- **The task**
Go through the entries below and work out how many lines include "settings"; give only that number.

Saved data entries
□ □ □ □ □
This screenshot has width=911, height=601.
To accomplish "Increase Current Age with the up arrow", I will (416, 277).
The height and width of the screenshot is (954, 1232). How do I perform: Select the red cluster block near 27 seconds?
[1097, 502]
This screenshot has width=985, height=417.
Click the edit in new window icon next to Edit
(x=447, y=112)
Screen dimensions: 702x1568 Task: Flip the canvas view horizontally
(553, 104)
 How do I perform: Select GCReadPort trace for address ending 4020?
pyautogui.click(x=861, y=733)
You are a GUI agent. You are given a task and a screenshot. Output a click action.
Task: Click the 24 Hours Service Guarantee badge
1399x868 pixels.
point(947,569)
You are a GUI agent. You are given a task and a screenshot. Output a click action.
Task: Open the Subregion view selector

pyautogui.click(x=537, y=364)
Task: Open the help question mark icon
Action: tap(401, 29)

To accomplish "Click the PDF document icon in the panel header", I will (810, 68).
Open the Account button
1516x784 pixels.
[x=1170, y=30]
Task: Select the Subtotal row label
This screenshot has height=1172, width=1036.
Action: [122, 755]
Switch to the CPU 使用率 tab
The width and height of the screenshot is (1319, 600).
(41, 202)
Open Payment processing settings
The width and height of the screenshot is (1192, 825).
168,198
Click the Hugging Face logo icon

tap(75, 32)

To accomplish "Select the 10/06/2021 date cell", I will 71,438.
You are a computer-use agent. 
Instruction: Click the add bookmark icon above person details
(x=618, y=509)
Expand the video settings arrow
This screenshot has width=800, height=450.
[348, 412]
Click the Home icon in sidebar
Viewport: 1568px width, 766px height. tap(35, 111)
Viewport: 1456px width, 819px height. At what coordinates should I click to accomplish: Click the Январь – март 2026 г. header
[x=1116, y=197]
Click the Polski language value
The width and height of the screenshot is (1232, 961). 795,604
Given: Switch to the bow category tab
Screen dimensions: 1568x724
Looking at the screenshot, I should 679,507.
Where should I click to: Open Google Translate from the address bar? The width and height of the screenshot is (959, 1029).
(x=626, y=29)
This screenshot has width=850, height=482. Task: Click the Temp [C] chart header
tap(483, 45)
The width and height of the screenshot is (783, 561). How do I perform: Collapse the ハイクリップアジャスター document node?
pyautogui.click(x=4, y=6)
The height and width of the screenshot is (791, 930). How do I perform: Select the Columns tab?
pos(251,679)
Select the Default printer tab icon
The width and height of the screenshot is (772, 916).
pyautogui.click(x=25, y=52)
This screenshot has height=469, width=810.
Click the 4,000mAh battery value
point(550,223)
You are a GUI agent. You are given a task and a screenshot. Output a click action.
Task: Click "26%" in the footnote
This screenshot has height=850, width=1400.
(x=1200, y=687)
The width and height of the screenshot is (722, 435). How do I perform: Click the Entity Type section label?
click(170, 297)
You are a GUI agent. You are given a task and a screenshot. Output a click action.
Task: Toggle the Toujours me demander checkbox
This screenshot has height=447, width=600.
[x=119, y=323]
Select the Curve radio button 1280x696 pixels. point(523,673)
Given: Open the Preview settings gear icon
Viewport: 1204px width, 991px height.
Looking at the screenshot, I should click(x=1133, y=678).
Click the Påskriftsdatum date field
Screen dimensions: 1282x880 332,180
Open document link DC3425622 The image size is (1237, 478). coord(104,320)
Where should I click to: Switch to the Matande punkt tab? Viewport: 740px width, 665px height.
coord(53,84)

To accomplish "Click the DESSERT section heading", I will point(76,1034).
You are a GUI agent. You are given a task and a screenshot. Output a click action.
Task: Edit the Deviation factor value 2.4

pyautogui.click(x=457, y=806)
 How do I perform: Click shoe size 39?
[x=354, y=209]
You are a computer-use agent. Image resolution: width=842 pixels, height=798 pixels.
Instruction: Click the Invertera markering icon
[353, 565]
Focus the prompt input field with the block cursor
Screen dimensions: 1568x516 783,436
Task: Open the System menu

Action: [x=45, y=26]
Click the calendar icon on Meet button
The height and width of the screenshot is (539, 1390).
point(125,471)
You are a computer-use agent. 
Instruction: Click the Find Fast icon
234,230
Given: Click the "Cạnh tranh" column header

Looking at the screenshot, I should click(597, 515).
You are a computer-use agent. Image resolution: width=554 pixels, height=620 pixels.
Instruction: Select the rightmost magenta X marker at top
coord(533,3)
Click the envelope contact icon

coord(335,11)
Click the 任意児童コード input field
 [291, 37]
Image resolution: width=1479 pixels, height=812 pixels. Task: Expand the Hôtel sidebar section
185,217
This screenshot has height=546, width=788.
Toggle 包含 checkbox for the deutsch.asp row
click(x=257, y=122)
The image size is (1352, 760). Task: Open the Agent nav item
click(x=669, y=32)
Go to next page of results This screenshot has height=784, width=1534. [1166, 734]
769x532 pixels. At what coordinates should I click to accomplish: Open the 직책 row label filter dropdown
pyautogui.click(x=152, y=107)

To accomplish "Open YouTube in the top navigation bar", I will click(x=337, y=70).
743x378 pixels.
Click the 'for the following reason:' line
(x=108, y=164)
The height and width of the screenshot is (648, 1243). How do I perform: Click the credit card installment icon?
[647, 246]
□ □ □ □ □
- **Task solution**
3